In 1993, Stepnoski suffered a knee injury in the 13th game of the season against the Minnesota Vikings that required surgery. Cornish replaced him in three games, until he was passed on the depth chart by John Gesek for the Playoffs and Super Bowl XXVIII.

===Minnesota Vikings===
On July 11, 1994, he was signed to a one-year contract by the Minnesota Vikings to replace Adam Schreiber. He was beaten by Jeff Christy and played sparingly as the long snapper in 7 games. He was released on November 10.

===Dallas Cowboys (second stint)===
On November 21, 1994, he was signed by the Dallas Cowboys to provide depth on the offensive line. He was not re-signed after the season.

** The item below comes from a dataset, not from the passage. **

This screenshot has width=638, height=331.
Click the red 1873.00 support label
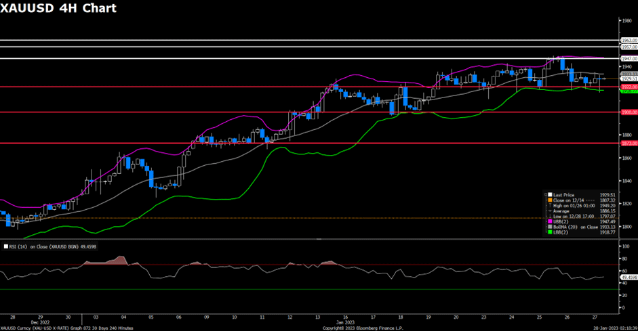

===Jacksonville Jaguars===
On August 5, 1995, he signed as a free agent with the Jacksonville Jaguars for their inaugural season. On September 18, after being allowed to carry 56 players during the first three games of the season, the team was forced to reduce its roster to 53 and released Cornish who only played on special teams.

===Philadelphia Eagles===
On November 21, 1995, the Philadelphia Eagles signed him as a free agent. He appeared in 2 games and wasn't re-signed after the season.

==Personal life==
Cornish died of heart disease in his sleep at his home on August 22, 2008. Cornish lived in Southlake, Texas (near Dallas) with his wife Robin, who is a registered nurse in the Dallas area, and their five children (three daughters and two sons). His father Frank Cornish, Jr. played defensive tackle in the National Football League for the Miami Dolphins and the Chicago Bears.
Robin Cornish is one of the people featured in "Southlake", a podcast produced by NBC News.